(Exercise material Opens)

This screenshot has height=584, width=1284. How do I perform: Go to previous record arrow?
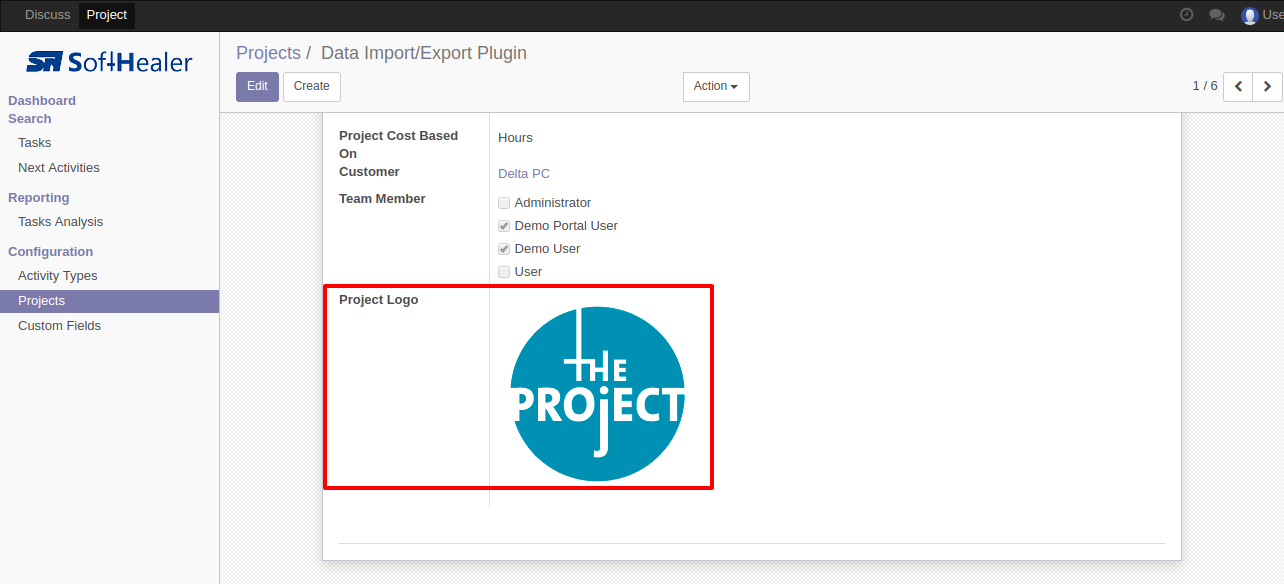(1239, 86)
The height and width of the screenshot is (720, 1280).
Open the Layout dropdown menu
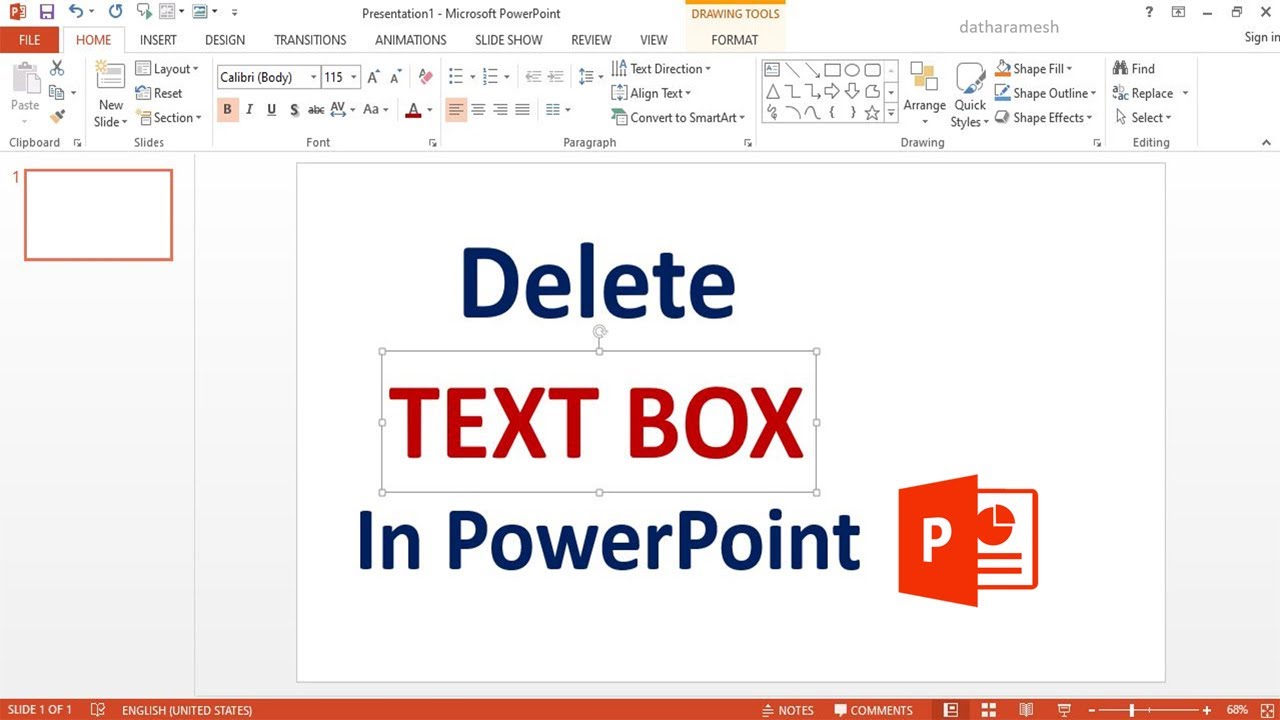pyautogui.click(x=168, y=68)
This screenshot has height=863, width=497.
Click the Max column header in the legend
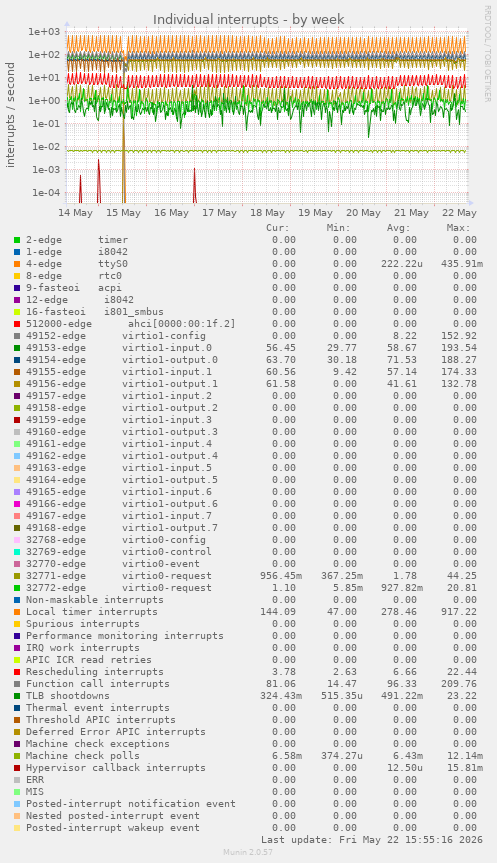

(Exercise material Closes)

* **Work item**: Output every entry above exactly as written, but omit the pictures.

* **Solution to the exercise**:
This screenshot has height=584, width=1284. How do I perform: Go to previous record arrow?
(1239, 86)
The height and width of the screenshot is (720, 1280).
Open the Layout dropdown menu
pyautogui.click(x=168, y=68)
This screenshot has height=863, width=497.
Click the Max column header in the legend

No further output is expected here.